Each entry must appear in the answer exactly as given.
GIVEN RECORDS: Begin
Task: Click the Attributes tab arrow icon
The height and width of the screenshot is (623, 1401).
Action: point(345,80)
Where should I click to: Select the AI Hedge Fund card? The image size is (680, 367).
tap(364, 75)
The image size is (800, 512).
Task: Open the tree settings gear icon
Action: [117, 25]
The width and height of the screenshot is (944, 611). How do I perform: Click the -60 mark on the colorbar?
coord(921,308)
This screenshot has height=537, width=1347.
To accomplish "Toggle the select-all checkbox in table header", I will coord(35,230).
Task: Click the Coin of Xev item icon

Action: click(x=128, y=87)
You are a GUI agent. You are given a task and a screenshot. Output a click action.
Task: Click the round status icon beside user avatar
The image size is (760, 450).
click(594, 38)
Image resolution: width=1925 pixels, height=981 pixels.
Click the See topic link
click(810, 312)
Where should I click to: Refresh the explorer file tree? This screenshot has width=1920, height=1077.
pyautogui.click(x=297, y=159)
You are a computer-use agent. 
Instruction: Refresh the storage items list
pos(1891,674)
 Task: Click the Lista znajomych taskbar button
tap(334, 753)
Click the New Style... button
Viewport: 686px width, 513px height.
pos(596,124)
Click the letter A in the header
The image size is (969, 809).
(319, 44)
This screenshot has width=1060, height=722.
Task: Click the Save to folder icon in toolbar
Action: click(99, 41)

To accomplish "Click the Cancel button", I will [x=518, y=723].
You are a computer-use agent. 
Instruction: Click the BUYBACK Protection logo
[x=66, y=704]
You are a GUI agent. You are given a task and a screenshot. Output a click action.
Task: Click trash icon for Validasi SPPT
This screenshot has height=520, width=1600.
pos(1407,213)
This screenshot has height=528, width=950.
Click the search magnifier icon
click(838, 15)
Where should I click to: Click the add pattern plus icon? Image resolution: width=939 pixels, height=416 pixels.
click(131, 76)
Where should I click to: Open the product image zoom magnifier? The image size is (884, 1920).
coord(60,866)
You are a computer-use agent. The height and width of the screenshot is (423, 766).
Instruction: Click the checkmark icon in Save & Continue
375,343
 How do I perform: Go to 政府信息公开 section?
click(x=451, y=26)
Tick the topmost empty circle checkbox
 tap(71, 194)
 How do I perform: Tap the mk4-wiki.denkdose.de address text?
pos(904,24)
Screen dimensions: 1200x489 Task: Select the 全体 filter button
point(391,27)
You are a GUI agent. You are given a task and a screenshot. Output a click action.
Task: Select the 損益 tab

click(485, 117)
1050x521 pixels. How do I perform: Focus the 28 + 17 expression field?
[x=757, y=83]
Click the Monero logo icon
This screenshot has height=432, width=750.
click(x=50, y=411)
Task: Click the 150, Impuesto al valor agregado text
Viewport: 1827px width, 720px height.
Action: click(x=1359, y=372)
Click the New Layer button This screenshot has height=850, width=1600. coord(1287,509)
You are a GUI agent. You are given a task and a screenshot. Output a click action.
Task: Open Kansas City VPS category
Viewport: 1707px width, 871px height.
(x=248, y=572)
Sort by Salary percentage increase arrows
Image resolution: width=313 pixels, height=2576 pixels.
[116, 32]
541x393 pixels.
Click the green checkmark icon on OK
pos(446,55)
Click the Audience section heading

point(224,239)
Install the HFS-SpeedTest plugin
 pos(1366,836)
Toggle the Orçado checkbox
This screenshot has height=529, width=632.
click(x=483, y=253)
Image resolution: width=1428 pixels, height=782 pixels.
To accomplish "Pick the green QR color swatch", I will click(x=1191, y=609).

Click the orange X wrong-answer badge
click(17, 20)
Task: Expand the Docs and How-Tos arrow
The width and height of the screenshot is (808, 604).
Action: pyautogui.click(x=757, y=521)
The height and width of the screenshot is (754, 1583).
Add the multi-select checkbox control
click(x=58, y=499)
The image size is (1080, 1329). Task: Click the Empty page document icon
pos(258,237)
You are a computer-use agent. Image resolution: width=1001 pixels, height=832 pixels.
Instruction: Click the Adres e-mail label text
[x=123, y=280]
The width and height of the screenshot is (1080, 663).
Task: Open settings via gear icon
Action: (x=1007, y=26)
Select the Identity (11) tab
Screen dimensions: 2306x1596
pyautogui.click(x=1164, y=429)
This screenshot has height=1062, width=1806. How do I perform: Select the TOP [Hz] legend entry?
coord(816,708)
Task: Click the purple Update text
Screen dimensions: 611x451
GIVEN RECORDS: End
• [EXPECTED ANSWER]
Task: Click the Attributes tab arrow icon
The height and width of the screenshot is (623, 1401).
Action: point(345,80)
Where should I click to: Select the AI Hedge Fund card? The image size is (680, 367).
tap(364, 75)
The image size is (800, 512).
Task: Open the tree settings gear icon
Action: [117, 25]
The width and height of the screenshot is (944, 611). How do I perform: Click the -60 mark on the colorbar?
coord(921,308)
This screenshot has height=537, width=1347.
To accomplish "Toggle the select-all checkbox in table header", I will coord(35,230).
Task: Click the Coin of Xev item icon

Action: click(x=128, y=87)
You are a GUI agent. You are given a task and a screenshot. Output a click action.
Task: Click the round status icon beside user avatar
The image size is (760, 450).
click(594, 38)
Image resolution: width=1925 pixels, height=981 pixels.
Click the See topic link
click(810, 312)
Where should I click to: Refresh the explorer file tree? This screenshot has width=1920, height=1077.
pyautogui.click(x=297, y=159)
You are a computer-use agent. 
Instruction: Refresh the storage items list
pos(1891,674)
 Task: Click the Lista znajomych taskbar button
tap(334, 753)
Click the New Style... button
Viewport: 686px width, 513px height.
pos(596,124)
Click the letter A in the header
The image size is (969, 809).
(319, 44)
This screenshot has width=1060, height=722.
Task: Click the Save to folder icon in toolbar
Action: click(99, 41)

To accomplish "Click the Cancel button", I will [x=518, y=723].
You are a computer-use agent. 
Instruction: Click the BUYBACK Protection logo
[x=66, y=704]
You are a GUI agent. You are given a task and a screenshot. Output a click action.
Task: Click trash icon for Validasi SPPT
This screenshot has height=520, width=1600.
pos(1407,213)
This screenshot has height=528, width=950.
Click the search magnifier icon
click(838, 15)
Where should I click to: Click the add pattern plus icon? Image resolution: width=939 pixels, height=416 pixels.
click(131, 76)
Where should I click to: Open the product image zoom magnifier? The image size is (884, 1920).
coord(60,866)
You are a computer-use agent. The height and width of the screenshot is (423, 766).
Instruction: Click the checkmark icon in Save & Continue
375,343
 How do I perform: Go to 政府信息公开 section?
click(x=451, y=26)
Tick the topmost empty circle checkbox
 tap(71, 194)
 How do I perform: Tap the mk4-wiki.denkdose.de address text?
pos(904,24)
Screen dimensions: 1200x489 Task: Select the 全体 filter button
point(391,27)
You are a GUI agent. You are given a task and a screenshot. Output a click action.
Task: Select the 損益 tab

click(485, 117)
1050x521 pixels. How do I perform: Focus the 28 + 17 expression field?
[x=757, y=83]
Click the Monero logo icon
This screenshot has height=432, width=750.
click(x=50, y=411)
Task: Click the 150, Impuesto al valor agregado text
Viewport: 1827px width, 720px height.
Action: click(x=1359, y=372)
Click the New Layer button This screenshot has height=850, width=1600. coord(1287,509)
You are a GUI agent. You are given a task and a screenshot. Output a click action.
Task: Open Kansas City VPS category
Viewport: 1707px width, 871px height.
(x=248, y=572)
Sort by Salary percentage increase arrows
Image resolution: width=313 pixels, height=2576 pixels.
[116, 32]
541x393 pixels.
Click the green checkmark icon on OK
pos(446,55)
Click the Audience section heading

point(224,239)
Install the HFS-SpeedTest plugin
 pos(1366,836)
Toggle the Orçado checkbox
This screenshot has height=529, width=632.
click(x=483, y=253)
Image resolution: width=1428 pixels, height=782 pixels.
To accomplish "Pick the green QR color swatch", I will click(x=1191, y=609).

Click the orange X wrong-answer badge
click(17, 20)
Task: Expand the Docs and How-Tos arrow
The width and height of the screenshot is (808, 604).
Action: pyautogui.click(x=757, y=521)
The height and width of the screenshot is (754, 1583).
Add the multi-select checkbox control
click(x=58, y=499)
The image size is (1080, 1329). Task: Click the Empty page document icon
pos(258,237)
You are a computer-use agent. Image resolution: width=1001 pixels, height=832 pixels.
Instruction: Click the Adres e-mail label text
[x=123, y=280]
The width and height of the screenshot is (1080, 663).
Task: Open settings via gear icon
Action: (x=1007, y=26)
Select the Identity (11) tab
Screen dimensions: 2306x1596
pyautogui.click(x=1164, y=429)
This screenshot has height=1062, width=1806. How do I perform: Select the TOP [Hz] legend entry?
coord(816,708)
Task: Click the purple Update text
Screen dimensions: 611x451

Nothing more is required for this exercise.